Como estava ao volante, tive o privilégio de decidir que CD iríamos ouvir. Coloquei um da banda inglesa de acid jazz Brand New Heavies. Quando estávamos numa estrada tranquila, entrou a faixa “Never Stop”. Ao ouvir os primeiros acordes, deixei escapar em voz alta o que eu pensava: “Um dia, quero beijar uma mulher ao som dessa música”. Ao ouvir aquilo, a dona Armide tocou no meu ombro e disse: “Quero ver se ela tiver a minha tosse”.

Reunimos as famílias para passar o réveillon de 2007 no Guarujá. Juntou-se a nós a Fabiana, neta da dona Armide, filha da Tânia e sobrinha do Wagnão. Na época, ela tinha uns 24 anos e tava toda gatinha. Deu meia-noite na praia, e teve início aquele mar de xavecos, aquela busca desesperada dos jovens por ter a quem beijar.

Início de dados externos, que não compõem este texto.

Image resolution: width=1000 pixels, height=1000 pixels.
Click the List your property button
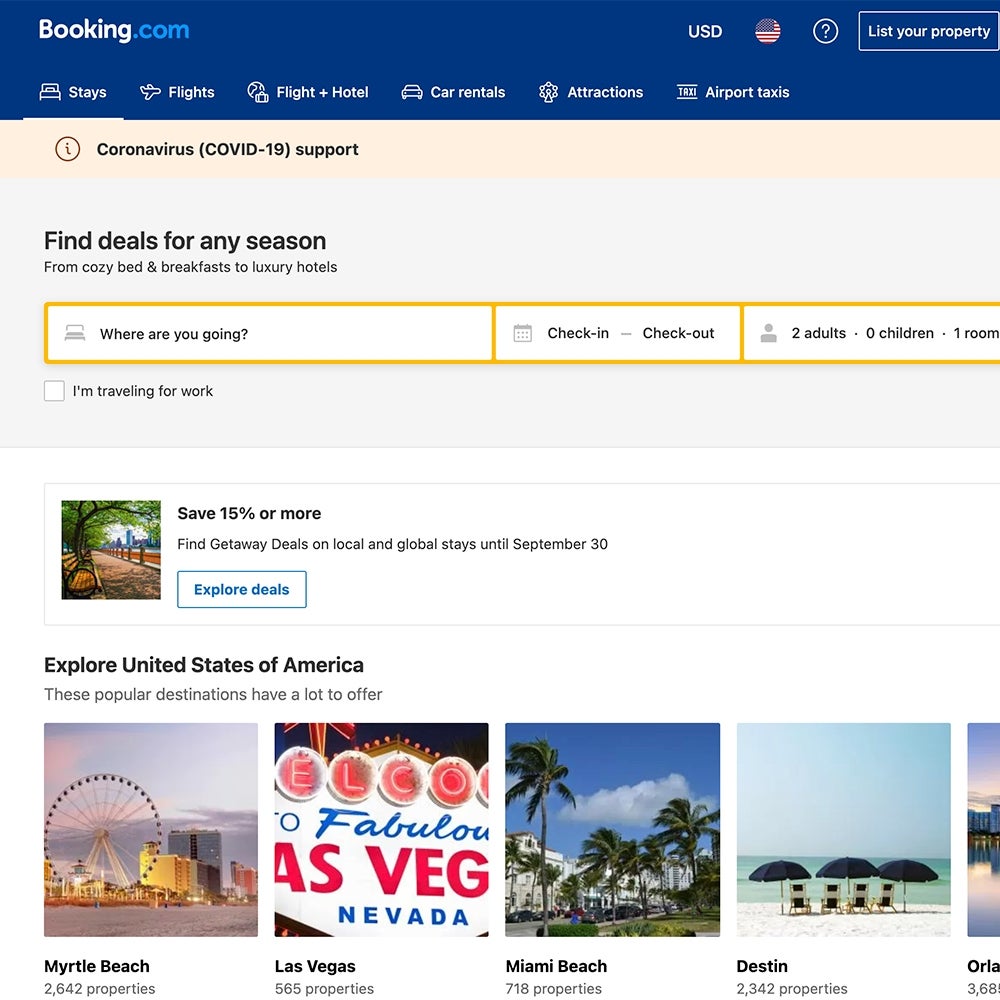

Ah, antes de prosseguir, informo que a tia Lídia, cunhada da dona Armide e de idade similar, estava entre nós. Ela se recuperava de uma operação no fêmur e se locomovia com amparada por um daqueles andadores de alumínio.

De repente, um garoto se aproximou da Fabiana e começou a cortejá-la. O Wagnão é um tio ciumento. Bolamos uma estratégia para mandar pra longe o galã. A ideia foi prontamente aceita pela dona Armide, peça fundamental da nossa estratégia. Coube a ela chegar até o garoto, com a tia Lídia do lado, e dizer: “Ai, que bom que a minha neta está arrumando um namorado. Assim, ela tem alguém pra ajudar a dar banho na gente”. O xavequeiro sumiu junto com os barquinhos cheios de sabonete Phebo endereçados a Iemanjá.

A esta altura, é digno você perguntar o que tudo isso tem a ver com a Olimpíada, razão pela qual eu fui enviado a Londres. Pois eu explico.

A dona Armide morreu ontem e foi enterrada hoje. Um AVC levou a mulher, suas ideias e seu humor embora. Assim, além de demonstrar toda a admiração que eu tenho por ela, a função deste texto é abraçar meu melhor amigo. Ele estava do meu lado quando o último punhadinho de terra foi despejado na cova da dona Ruth, minha mãe, em 1987. Os deveres de ofício e a distância me impediram de retribuir esse ato de camaradagem, generosidade e carinho. Por isso, força, Wagnão, e me perdoe por não estar aí.